With no source of income, they are completely dependent on the state government’s Covid-19 cash relief and ration products for their survival. Kumar, a father of two, said, “Around the same time last year, as the government had announced some lockdown relaxations, my wife and I had been doing odd jobs, working in a poultry farm, at a construction site and at a garment factory. As a complete lockdown was imposed this time, we could not get any kind of work.”

Kumar, who is looking for odd jobs, is unsure if he can continue with his traditional weaving work. The economic after effect of the pandemic has changed the future of his family. His daughter is in Class XII, but as the family is unable to pay her academic expenses, Kumar has been forced to ask her to take a break from her studies for a year.
General secretary of the Coimbatore district handloom weavers’ association E N Rajagopal, said this is the condition of most weavers in the district. “Most of us are dependent on the traders. As all the shops are shut and business has taken a huge hit, we are not getting any orders,” he said.

As the cost to procure raw material like thread and zari is high, the weaver used to get them from traders and handover the final product after obtaining weaving charges. Depending upon the design, their wage would vary from `500 to `1,000 for a sari.

Thousands of weavers are functioning from several parts of Coimbatore district including Sirumugai, Ondipudur, Negamam, Annur and Vellalore. “Traders continued to give us orders even after one week into the lockdown. But as the saris could not be sold, and so the payment had stopped and then the orders dried up,” said Kumar.
There is also a shortage of raw material such as zari and silk that would be purchased from other states due to lockdown rules in different states. “While some have obtained loans, others have pledged their assets to meet the expenses. What other option do we have?” said Rajagopal.

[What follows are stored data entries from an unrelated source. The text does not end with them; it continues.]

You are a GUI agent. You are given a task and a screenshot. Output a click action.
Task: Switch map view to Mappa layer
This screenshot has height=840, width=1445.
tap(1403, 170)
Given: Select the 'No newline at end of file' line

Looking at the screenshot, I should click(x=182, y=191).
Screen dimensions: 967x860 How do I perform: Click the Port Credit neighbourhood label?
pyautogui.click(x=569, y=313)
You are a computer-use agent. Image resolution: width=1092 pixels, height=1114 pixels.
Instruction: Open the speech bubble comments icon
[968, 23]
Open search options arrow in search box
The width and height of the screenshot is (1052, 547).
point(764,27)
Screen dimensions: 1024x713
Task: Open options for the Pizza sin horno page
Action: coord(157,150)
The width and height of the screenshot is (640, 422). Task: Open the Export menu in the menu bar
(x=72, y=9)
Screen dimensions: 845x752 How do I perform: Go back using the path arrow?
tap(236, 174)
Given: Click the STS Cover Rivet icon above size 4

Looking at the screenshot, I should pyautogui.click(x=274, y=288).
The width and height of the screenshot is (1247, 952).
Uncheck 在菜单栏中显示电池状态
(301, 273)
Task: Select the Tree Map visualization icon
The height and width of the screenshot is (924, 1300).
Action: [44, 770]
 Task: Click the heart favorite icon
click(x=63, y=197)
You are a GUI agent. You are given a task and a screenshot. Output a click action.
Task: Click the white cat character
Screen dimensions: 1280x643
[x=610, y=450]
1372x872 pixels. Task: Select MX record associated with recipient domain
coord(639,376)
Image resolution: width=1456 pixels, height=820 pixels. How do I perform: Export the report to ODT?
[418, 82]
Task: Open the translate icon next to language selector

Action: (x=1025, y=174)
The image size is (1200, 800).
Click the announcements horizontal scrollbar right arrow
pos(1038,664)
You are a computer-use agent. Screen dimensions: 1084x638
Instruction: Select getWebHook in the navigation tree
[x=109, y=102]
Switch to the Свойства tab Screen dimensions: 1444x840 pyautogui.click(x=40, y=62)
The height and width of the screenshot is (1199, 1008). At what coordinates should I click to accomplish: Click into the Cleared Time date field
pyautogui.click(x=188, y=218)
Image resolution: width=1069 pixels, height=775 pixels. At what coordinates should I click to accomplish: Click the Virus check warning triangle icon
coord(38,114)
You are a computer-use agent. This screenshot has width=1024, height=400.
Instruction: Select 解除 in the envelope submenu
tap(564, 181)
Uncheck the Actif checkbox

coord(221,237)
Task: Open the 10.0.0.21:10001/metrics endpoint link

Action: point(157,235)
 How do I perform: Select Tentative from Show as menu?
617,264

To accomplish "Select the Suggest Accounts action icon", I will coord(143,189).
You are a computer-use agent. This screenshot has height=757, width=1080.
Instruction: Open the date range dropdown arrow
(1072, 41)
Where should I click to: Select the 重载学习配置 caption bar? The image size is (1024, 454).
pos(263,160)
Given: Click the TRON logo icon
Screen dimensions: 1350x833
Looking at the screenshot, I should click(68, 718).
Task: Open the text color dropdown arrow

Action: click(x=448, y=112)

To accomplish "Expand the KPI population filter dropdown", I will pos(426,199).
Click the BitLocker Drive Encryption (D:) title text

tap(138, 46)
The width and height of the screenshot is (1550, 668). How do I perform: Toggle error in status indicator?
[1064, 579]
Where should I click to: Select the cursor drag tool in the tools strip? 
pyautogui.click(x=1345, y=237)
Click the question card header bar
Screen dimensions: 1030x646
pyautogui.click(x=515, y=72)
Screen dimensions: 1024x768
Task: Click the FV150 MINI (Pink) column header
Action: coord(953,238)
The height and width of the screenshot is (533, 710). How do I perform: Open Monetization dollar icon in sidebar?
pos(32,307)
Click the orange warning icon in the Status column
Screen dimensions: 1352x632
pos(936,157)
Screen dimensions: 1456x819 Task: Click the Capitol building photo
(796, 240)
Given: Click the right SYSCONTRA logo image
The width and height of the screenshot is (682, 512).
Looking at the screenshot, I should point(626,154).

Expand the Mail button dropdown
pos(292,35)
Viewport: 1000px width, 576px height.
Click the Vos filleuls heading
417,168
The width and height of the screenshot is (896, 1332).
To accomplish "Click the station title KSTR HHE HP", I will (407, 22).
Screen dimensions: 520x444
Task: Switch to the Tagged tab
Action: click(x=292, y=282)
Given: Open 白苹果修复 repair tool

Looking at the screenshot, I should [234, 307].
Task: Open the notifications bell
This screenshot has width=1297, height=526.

Handloom, already faces stiff competition from powerlooms, involves investment of capital and resources, both of which are scarce during the pandemic. In this situation, the handloom weavers can survive only with the state’s help, feels P Parameshwaran, president of the handloom weavers’ association. “The financial assistance of `4,000 is not sufficient. We request the government to take necessary steps to ensure uninterrupted supply of raw material to us,” he said.